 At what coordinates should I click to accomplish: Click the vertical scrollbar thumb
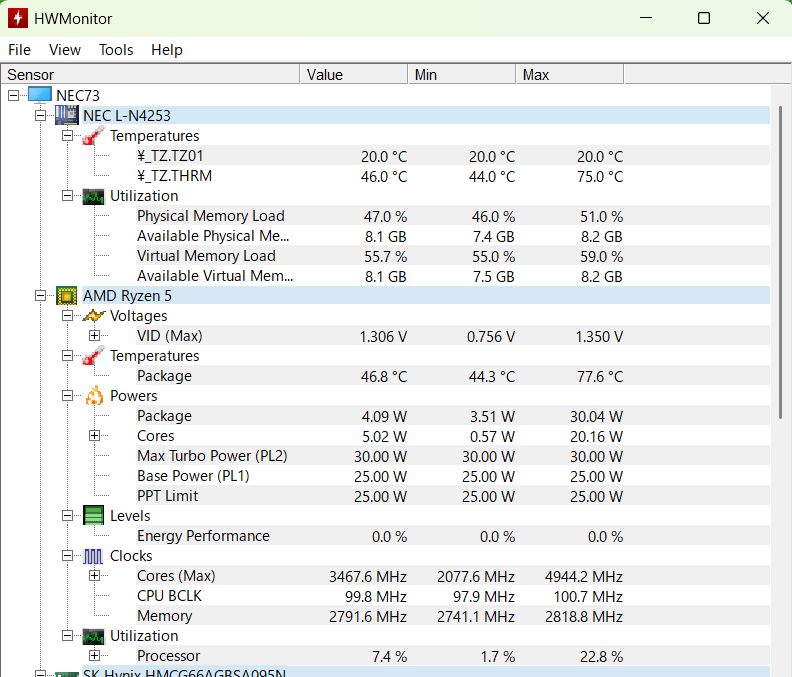point(782,260)
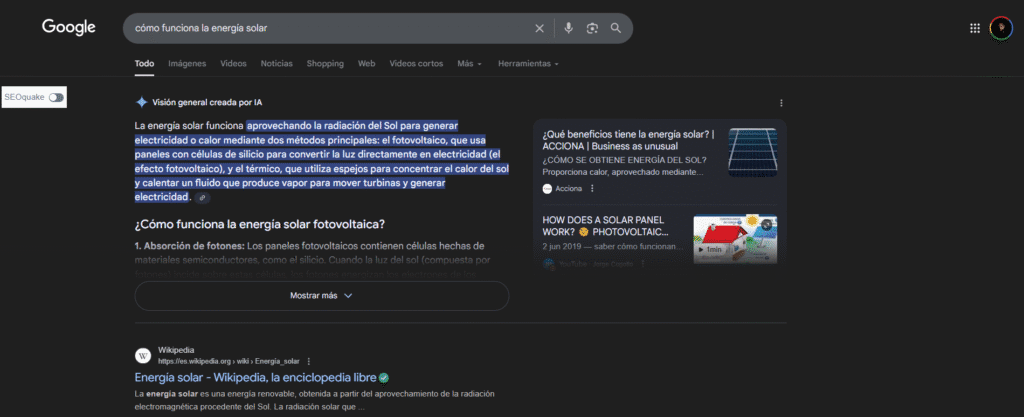
Task: Click inside the search query field
Action: click(x=330, y=28)
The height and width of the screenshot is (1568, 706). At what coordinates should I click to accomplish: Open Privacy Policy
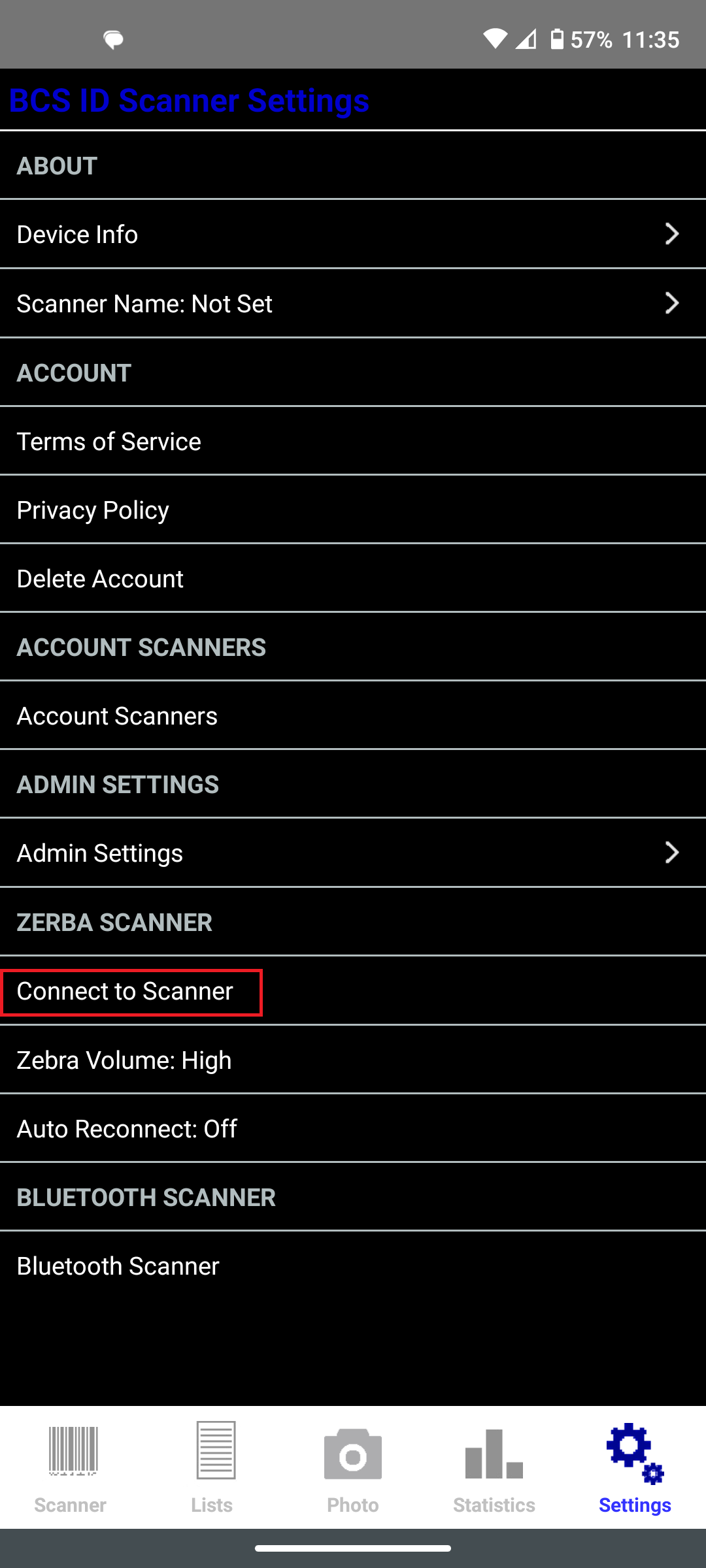(x=353, y=510)
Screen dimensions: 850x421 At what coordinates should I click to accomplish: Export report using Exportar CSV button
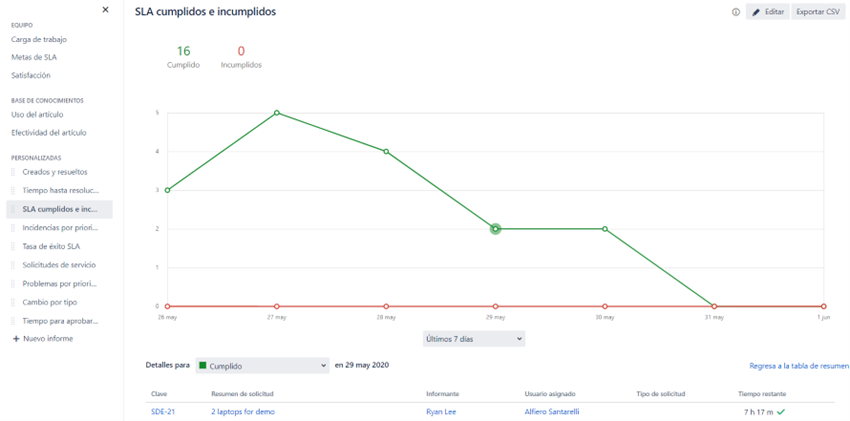818,12
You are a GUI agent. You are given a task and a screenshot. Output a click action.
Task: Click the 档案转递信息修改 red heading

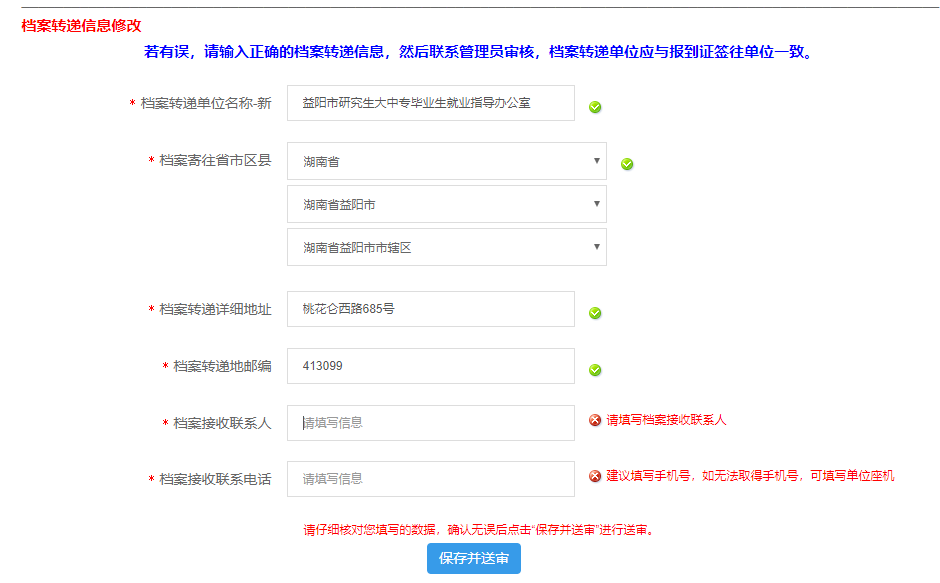click(x=81, y=25)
+ + + + + + +
• **TASK PROMPT**: Write out the data again word for word, minus any images.

• **COMPLETED EXERCISE**:
 At what coordinates should I click to accomplish: Click the vertical scrollbar thumb
point(782,260)
Task: Click inside the search query field
Action: click(x=330, y=28)
The height and width of the screenshot is (1568, 706). At what coordinates should I click to accomplish: Open Privacy Policy
(x=353, y=510)
Screen dimensions: 850x421 At what coordinates should I click to accomplish: Export report using Exportar CSV button
818,12
You are a GUI agent. You are given a task and a screenshot. Output a click action.
Task: Click the 档案转递信息修改 red heading

click(x=81, y=25)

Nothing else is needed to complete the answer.